Death Race 2000 is a cult action film directed by Paul Bartel, and starring David Carradine, Simone Griffeth and Sylvester Stallone. The movie takes place in a dystopian American society in the year 2000, where the murderous Transcontinental Road Race has become a form of national entertainment. The screenplay is based on the short story "The Racer" by Ib Melchior.
The race is held in three segments from east coast to west, and scored both by traditional methods of timed checkpoints, and also by the fatalities ("scores") achieved by the drivers, including spectators, drivers and race crew. Scoring is 10 points for women of child-bearing age, 40 for teenagers, 70 for children under twelve and 100 for folks over 75. The winner of the race is the one who runs over the most pedestrians rather than the first to cross the finish line. The cars are equipped to kill, bearing anti-personnel weaponry ranging from blades to rockets, and the drivers and their cars are themed in a manner reminiscent of the Hanna-Barbera animated series Wacky Races of the late 1960s.
Frankenstein (David Carradine) is the most celebrated racer and is the government's champion. He is reputed to be part machine, rebuilt after many crashes. He regularly battles with the other teams, particularly "Machine Gun" Joe Viterbo (Sylvester Stallone), who hates playing second fiddle.

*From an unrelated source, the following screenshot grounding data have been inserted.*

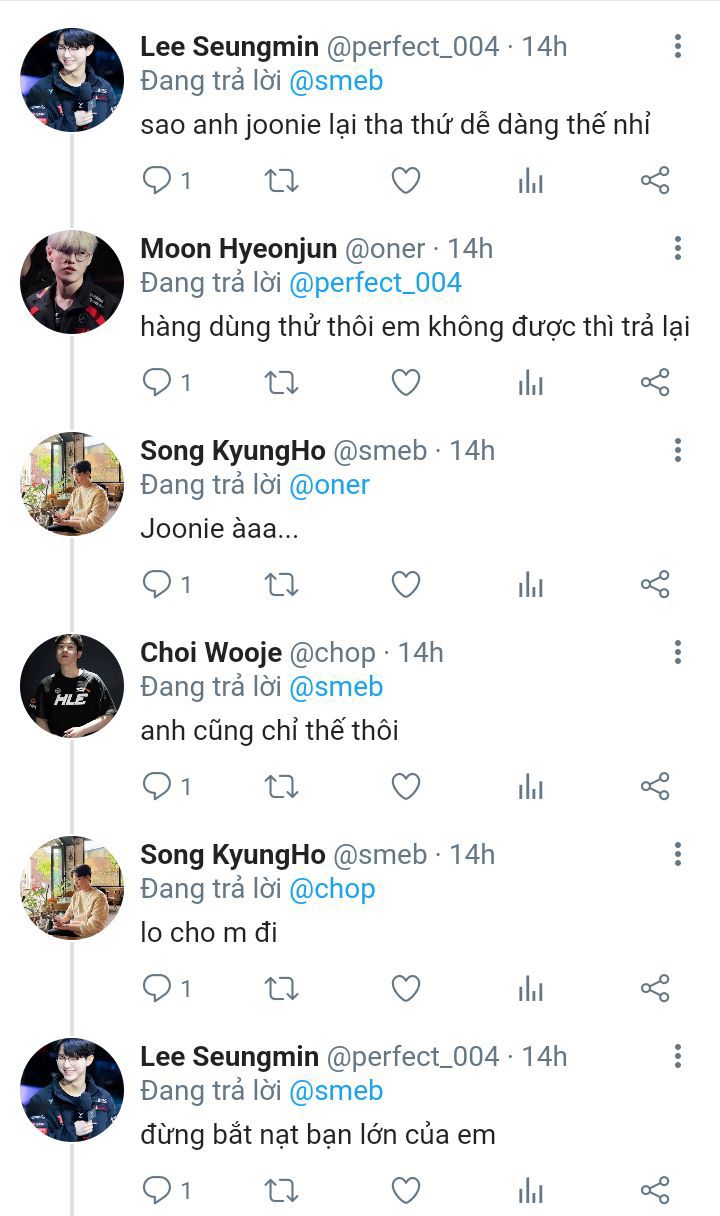The image size is (720, 1216).
Task: Open more options on Choi Wooje's tweet
Action: pos(678,652)
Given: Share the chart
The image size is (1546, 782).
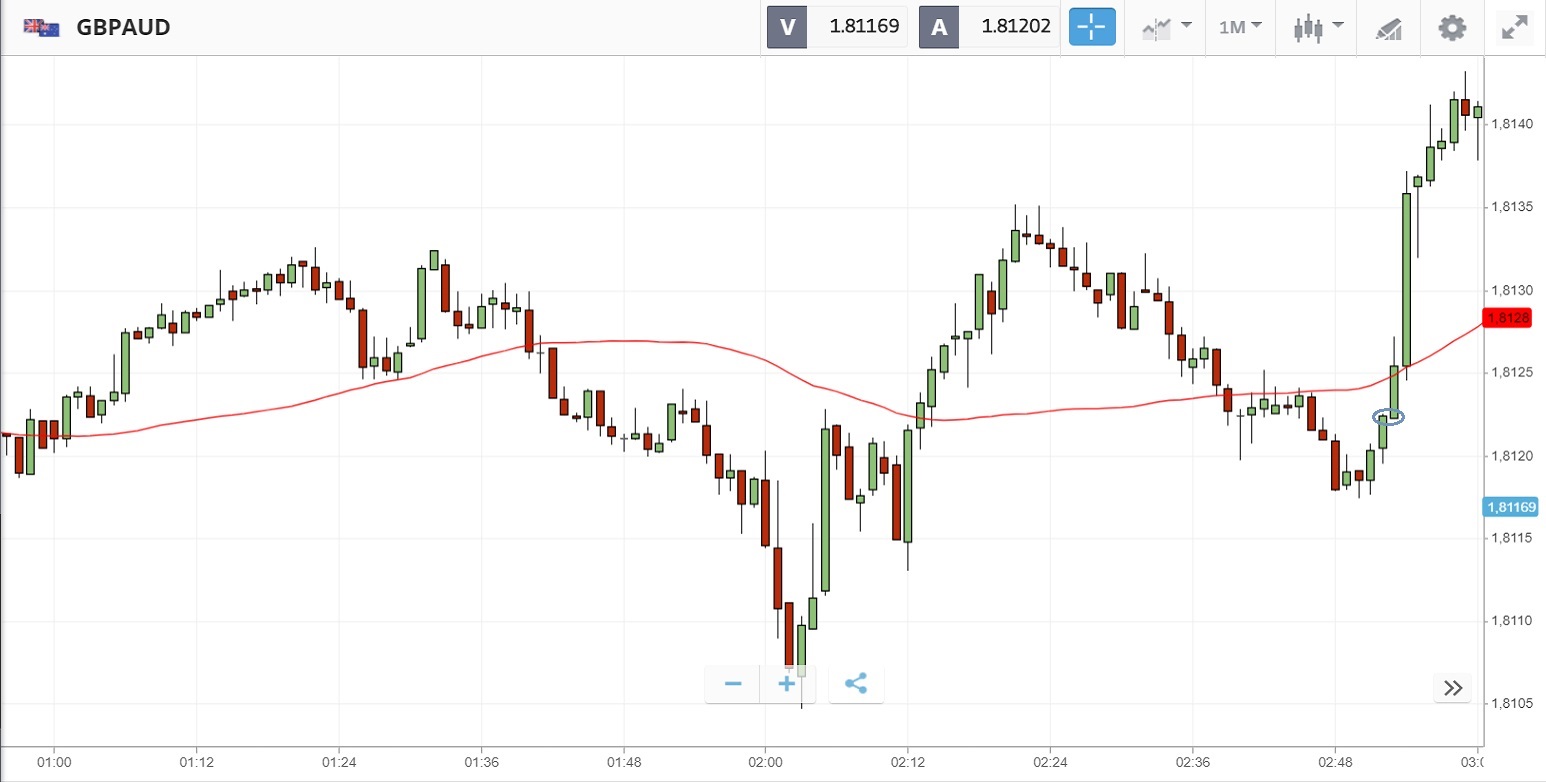Looking at the screenshot, I should (x=856, y=684).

During the race, a Resistance group led Thomasina Paine (Harriet Medin), a lineal descendant of Thomas Paine, one of the original American revolutionaries of the 1770s, is attempting to assassinate Frankenstein and replace him with one of their agents. The Resistance is assisted by Paine's granddaughter Annie (Simone Griffeth), Frankenstein's co-driver, who is intending to lure him into a planned ambush where he is to be replaced by a double. Disruption of the race by the resistance is blamed on the French by the state, who are also blamed for ruining the country's economy and telephone system.
It emerges that Frankenstein is not a willing government stooge, nor is there a single Frankenstein. The current Frankenstein is simply one of many people specially trained to race in the role. "When one is used up, they bring in another", he tells Annie. The current Frankenstein also has his own plan to end the tyranny: win the race and shake hands with Mr President, detonating a grenade which has been implanted in his prosthetic right hand.
Frankenstein successfully outmaneuvers both the rival drivers and the Resistance, and is declared the winner and sole survivor. Wounded and unable to carry out his original grenade attack plan, Annie dons Frankenstein's disguise as she plans to stab the President on the victory podium. As she greets the president as he congratulates Frankenstein while declaring war on the French, Annie is mistakenly shot and wounded by her mother. Frankenstein finally succeeds in killing the President by ramming the podium with his car.
In an epilogue, Annie and Frankenstein are wedded, and Frankenstein, now President, abolishes the race and the perverse laws of the Provinces, though he does make a point of running over an objecting (and objectionable) reporter.
Many of the cars were re-bodied VW's and a few were sold after the film to museums for more than it cost to make them according to Roger Corman.
The movie has long been regarded as a cult hit, and was often viewed as superior to Rollerball, made in the same year — another dystopian science fiction sports film, similarly focusing on the use of sports as an "opiate".
The Carmageddon video game series (Carmageddon, Carmageddon 2: Carpocalypse Now and Carmageddon 3: TDR 2000) all borrow heavily from the plot, characters and car designs in this movie.